И Билль откашлялся, закурил трубку и начал.

2

— Приехал я, джентльмены, в Америку из Англии молодым человеком… Бежал я из полка, в который меня завербовали не совсем таки, надо правду сказать, чисто… Заманили меня вербовщики в таверну, подпоили и заставили подписать контракт. Когда я протрезвился, то уже был в казарме и понял, что со мной сыграли очень плохую штуку. Не хотел я быть солдатом. Не по моему характеру было это ремесло, джентльмены.

— А вы чем раньше занимались, Билль? — спросил Чайкин.

— Так, по разным занятиям мыкался по Лондону… Отца своего я не имел чести знать. Бедная мать говорила, что он был из важных господ и бросил ее в тот год, как я родился, и с тех пор о нем не было никаких слухов… Мать осталась без всяких средств и поступила служанкой в одну из гостиниц, а меня отдала на воспитание на ферму, недалеко от Лондона, и каждое воскресение приходила навещать меня… Добрая женщина была моя мать, джентльмены, и, проживи она подольше, быть может, я не ездил бы теперь кучером в Америке, а жил бы в Англии. Но у каждого своя судьба. Могло быть и хуже и лучше того, что есть… И я, собственно говоря, не жалуюсь на свое положение и, верно, умру на своем посту, то есть на козлах или на конюшне, если только меня не оскальпируют индейцы или не повесят агенты большой дороги, — они не очень-то любят Старого Билля! — прибавил старик.

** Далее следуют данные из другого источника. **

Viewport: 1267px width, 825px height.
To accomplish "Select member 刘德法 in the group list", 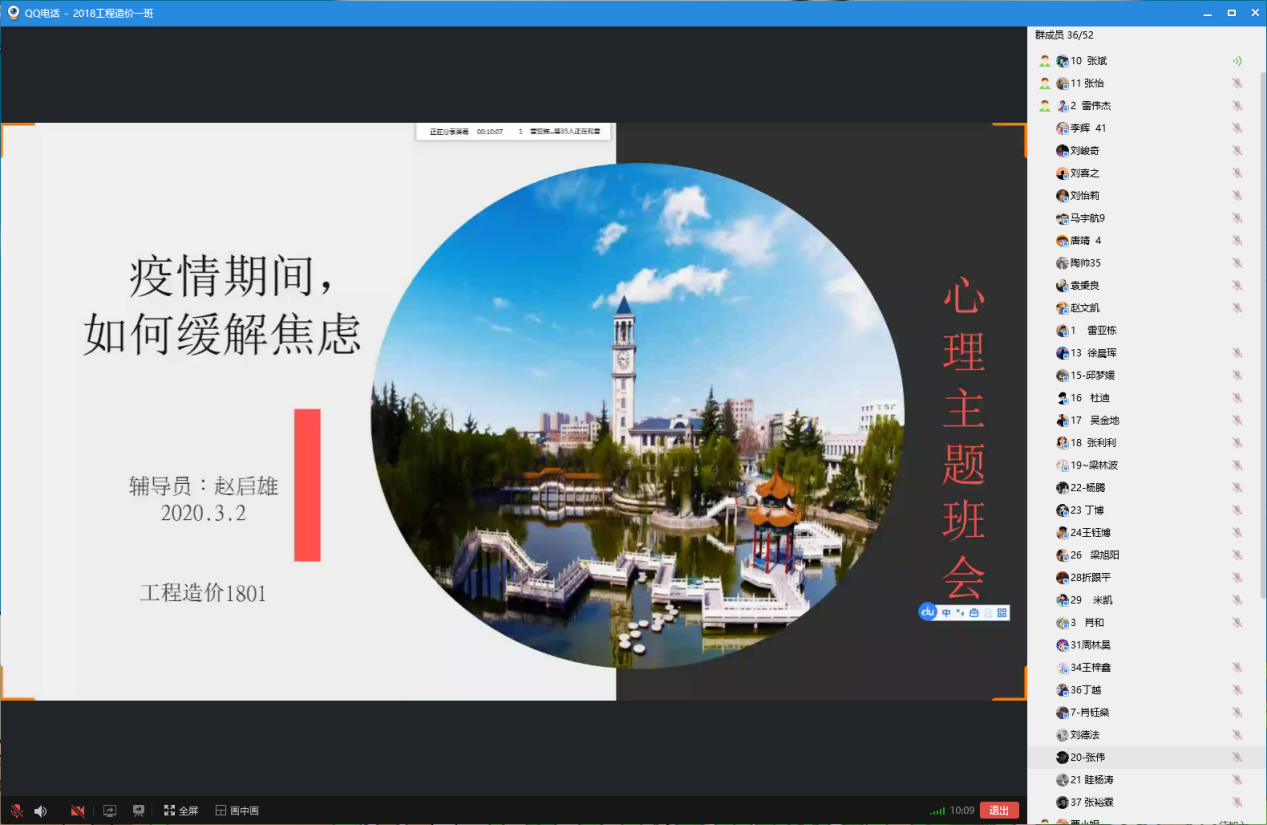I will pyautogui.click(x=1082, y=735).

— За что они вас, Билль, не любят? — осведомился Чайкин.

— За то, что я не очень-то балую их поживой и хорошо стерегу почту и своих пассажиров. В опасных местах по ночам не езжу и ни на какие лестные предложения агентов не соблазняюсь. Пробовали они — да отъехали, понявши, что Старый Билль совести своей не продаст ни за какие деньги… Раз даже двадцать пять тысяч долларов предлагали…

— За что? — спросил Дунаев.

— А собирался ехать из Фриски со мной один миллионер в рудокопный округ… Так агенты узнали и намеревались его захватить, чтобы взять с него большой выкуп… Ну, я ему и посоветовал либо не ехать, либо нанять конвой.

— И что ж он? Поехал?

— Поехал… Дело обещало наживу, а у кого много денег, тот ведь еще больше их хочет, точно думает, что можно свое богатство в гроб положить.

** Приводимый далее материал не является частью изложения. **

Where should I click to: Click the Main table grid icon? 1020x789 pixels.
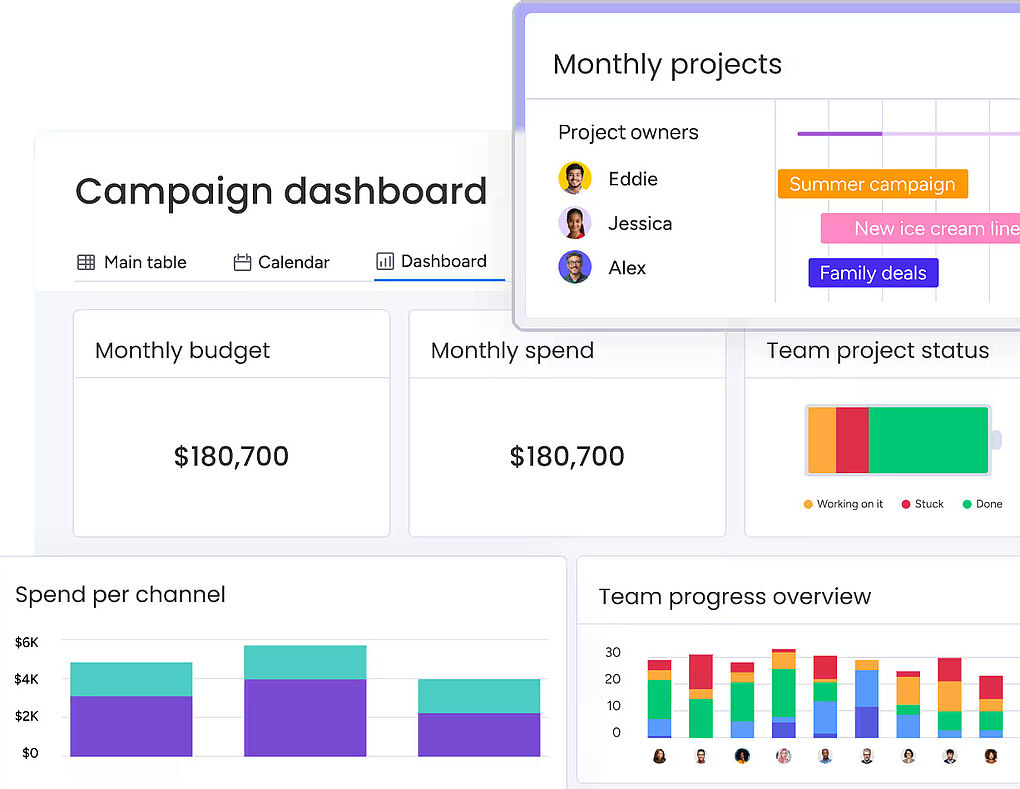pos(86,263)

— Не положишь! — засмеялся Дунаев.

— То-то, не положишь, и потому, я думаю, нам, джентльмены, легче будет умирать: забот будет меньше насчет денег.

— И благополучно вы довезли миллионера, Билль? — спросил Дунаев.

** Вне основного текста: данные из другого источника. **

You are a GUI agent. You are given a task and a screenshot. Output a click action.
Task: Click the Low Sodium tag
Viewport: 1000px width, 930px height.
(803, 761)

— Вполне, тем более что конвой в десять человек был, и агенты не решились напасть, получивши мой отказ от их предложения.

Билль сплюнул, спрятал трубку и продолжал:

— Как окончил я школу, мать мне нашла место мальчика при торговце овощами. Он потерял голос, и я должен был за него выкрикивать о товаре… Тоже прежде надо было выучиться кричать, потому что о каждом товаре в Лондоне на свой лад кричат… Всякое самое пустячное дело требует выучки — тогда только и можно хорошо исполнять дело. И я скоро отлично кричал и зарабатывал себе горлом квартиру, стол и два шиллинга в неделю… Так дожил я до шестнадцати лет и затем переменил, по совету матери, карьеру — сделался яличником на Темзе… Тут уже не горлом, а руками надо было брать… Вам знакомо это дело, джентльмены… Работал я таким манером два года и, нечего скрывать, был недурным гребцом, умел ругаться не хуже матроса и не прочь был выпить в компании… Ну и в карты научился играть… Мало ли чему научится молодой человек среди не очень-то разборчивых товарищей… Всего было. Юность-то была очень скверно проведена, и некому было в ту пору остановить меня и от выпивки и от игры. Сперва как будто начинает человек шутя, понемногу, а что дальше, то больше втягивается… Тут уже труднее остановиться. Другие, мол, пьют и играют, отчего же и мне не делать того же. Смотришь, к дьяволу в когти и попался и совесть потерял и стыд. И однажды вечером, когда я сидел в таверне и был довольно-таки пьян, за мной пришел один человек: «Немедленно, говорит, поезжайте к матери. Она больна и вас зовет».